Verso Benares (2022) is an Italian poetic documentary that immerses the viewer in the sacred rhythms of India, exploring themes of spirituality, perception, and the metaphysical nature of travel. With its contemplative imagery and minimal narration, the film constructs a meditative space where time dissolves and inner transformation becomes the true destination. This essay draws a line between the film and a broader cultural context, linking it to the introspective tradition of Indian cinema and to the literary sensibility of Pierre Loti, the French writer who sought “India” not only as a place, but as a spiritual metaphor.


Pierre Loti and the Myth of Inner India

Pierre Loti (1850–1923), though never extensively immersed in Indian culture like other orientalist writers, remains a key figure in framing the West’s poetic imagination of the East. In L’Inde (sans les Anglais) (1903), he presents an India filtered through his melancholy gaze—mystical, ceremonial, unknowable. His travel writing resists linearity and embraces the fragmented impressions of a man seeking a truth behind appearances. While his best-known novels such as Pêcheur d’Islande do not concern India, his Indian writings cast him as a “traveler without a map”—one whose journey is driven more by spiritual restlessness than geographic precision.

This poetic sensibility resonates with the ethos of Verso Benares, where the external journey through temples, rivers, and rituals reflects an inward pilgrimage. The protagonist, unnamed and without narrative explanation, observes more than acts. The film thus recalls Loti’s principle of interiority: one does not discover India; one is changed by it.


Verso Benares: A Cinematic Meditation

Rather than following a conventional plot, Verso Benares unfolds as a cinematic raga—a slow, deliberate unfolding of visual motifs: the Ganges flowing at dawn, bodies in ritual, children playing near temples, the distant hum of prayer. The camera acts not as an interpreter, but as a humble witness.

There is no “Jacques” in the film, and no fictional journey toward the source of the river. These appear to be elements from an earlier fictionalized summary. The real strength of Verso Benares lies in its refusal to guide, define, or resolve. It is precisely this absence of narrative that allows the viewer to enter a contemplative state, much like that cultivated in Indian ascetic traditions.


Echoes in Indian Cinema: The Inner Landscape

The idea of “Inner India” has long been explored in Indian art cinema. Directors like Ritwik Ghatak, Satyajit Ray, and Mrinal Sen portrayed the psychological and spiritual depths of Indian identity, especially during times of political upheaval and postcolonial redefinition.

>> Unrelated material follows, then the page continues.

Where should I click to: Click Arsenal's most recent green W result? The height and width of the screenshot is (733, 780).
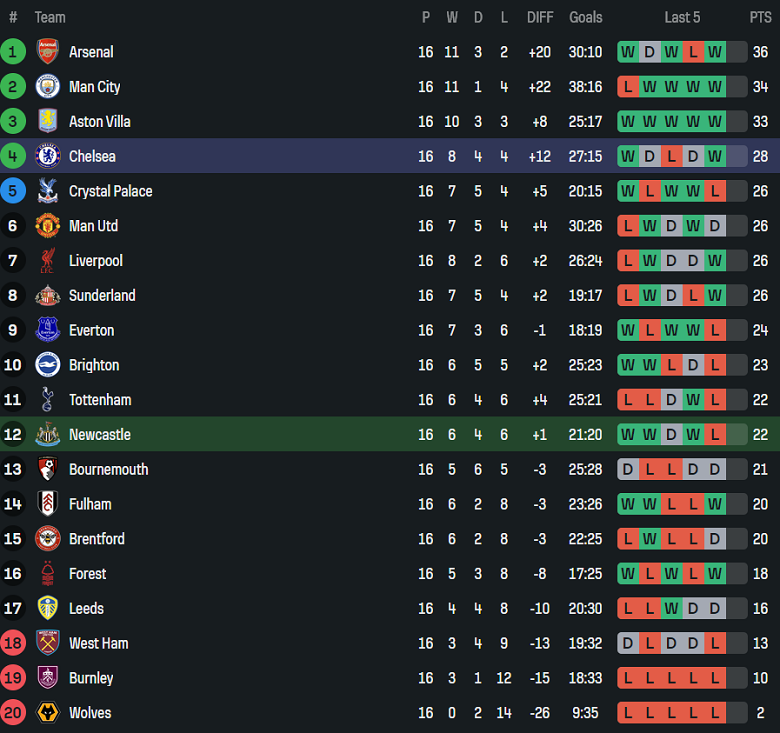pos(715,52)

Ghatak’s Meghe Dhaka Tara (1960) confronts the trauma of displacement through haunting soundscapes and mythic structure. Ray’s Charulata (1964) explores loneliness and desire within the cloistered world of Bengali high society. Both films, while grounded in realism, reach for the symbolic. Their protagonists, like the observer in Verso Benares, experience India as an inward terrain.

These works are united not by setting, but by an attention to interiority. In all of them, the “map” is unstable. The true path lies in stillness, ritual, memory, and self-confrontation.


Conclusion: Film as Inner Pilgrimage

Verso Benares belongs to a quiet tradition of spiritual cinema. In rejecting voiceover, plot, and explanation, it invites the viewer to dwell in the silence between images, much like a pilgrim sits beside the Ganges and simply watches the river pass. This is the essence of the inner journey.

Pierre Loti, Indian auteurs of the 20th century, and contemporary filmmakers across cultures share this understanding: that sacred places are not defined by geography, but by states of perception. In Benares, the visible world is only a reflection. The real India—like the real self—emerges only when we stop trying to grasp it.